I swallow the pill and the panic starts, percolating upward through my consciousness. Until I wake up thrashing in the sheets.

The seed for these nightmares is sown at the Mapleton Center where, locked on the ward for the second time in my life, they triple my Klonopin dose, moving the goalposts nearly off the field. This will be done against my will to “stabilize” me. This second time it's not a voluntary committal but instead a seventy-two-hour mental-health hold. I
will
take my meds or else.
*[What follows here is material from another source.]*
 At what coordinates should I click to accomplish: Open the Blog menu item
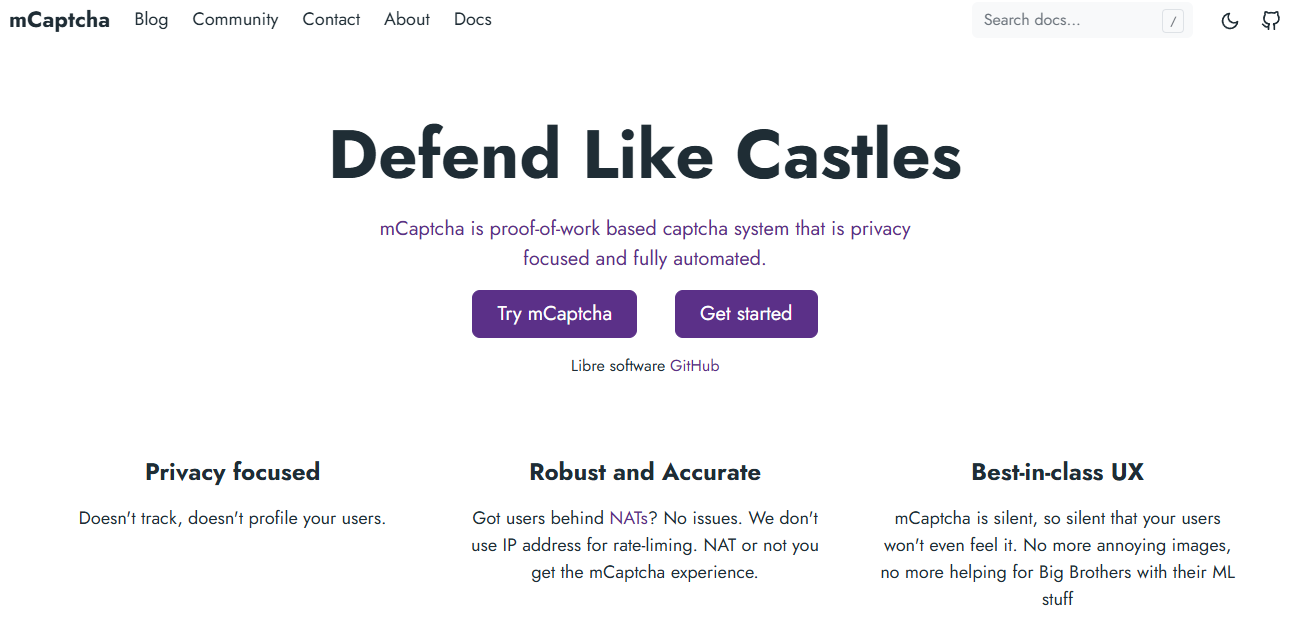151,19
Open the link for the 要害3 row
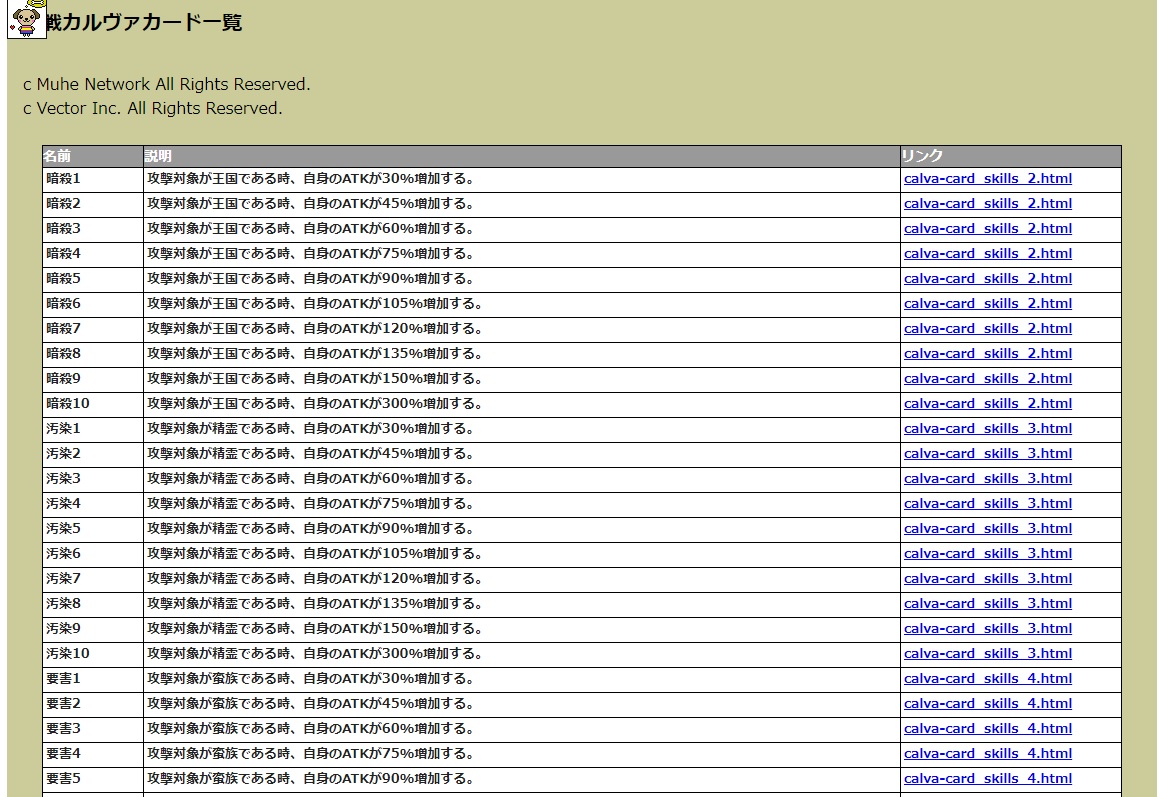Screen dimensions: 1159x797 click(987, 729)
My mother has brought me to the emergency room. We wait together on black Naugahyde chairs in the lobby, me red-eyed and sniffling, until an intake coordinator leads me away to a hospital bed and starts recording my history. I can recite the story by rote, even in this zombie whisper. I'm like a lump of jelly, answering her questions through copious tears, passive and balled up on myself, cradling my belly like it's a colicky baby. No, I tell her, I don't have insurance. No, I tell her, I don't abuse drugs; I just take the ones that have been prescribed to me. Yes, I tell her, I have stopped drinking. No, I tell her, I have not slept in six nights. At all. Six nights. It is driving me batshit bonkers. Six nights. From here it will be a two-minute ambulance ride, lashed Hannibal Lecter–like to a gurney, to the Mapleton Center. Because I've shown suicidal tendencies I'm strapped in just like that. How humiliating, to be wheeled around like some freak. I will sob in the ambulance, and one of the EMTs, a girl really, pretty with deep-blue raccoon eye shadow, will tell me that she was in the suicide gurney herself only a few years earlier and that she wants me to hang on. She calls suicide a permanent solution to a temporary problem, and adds that she's glad she didn't succeed because life got better.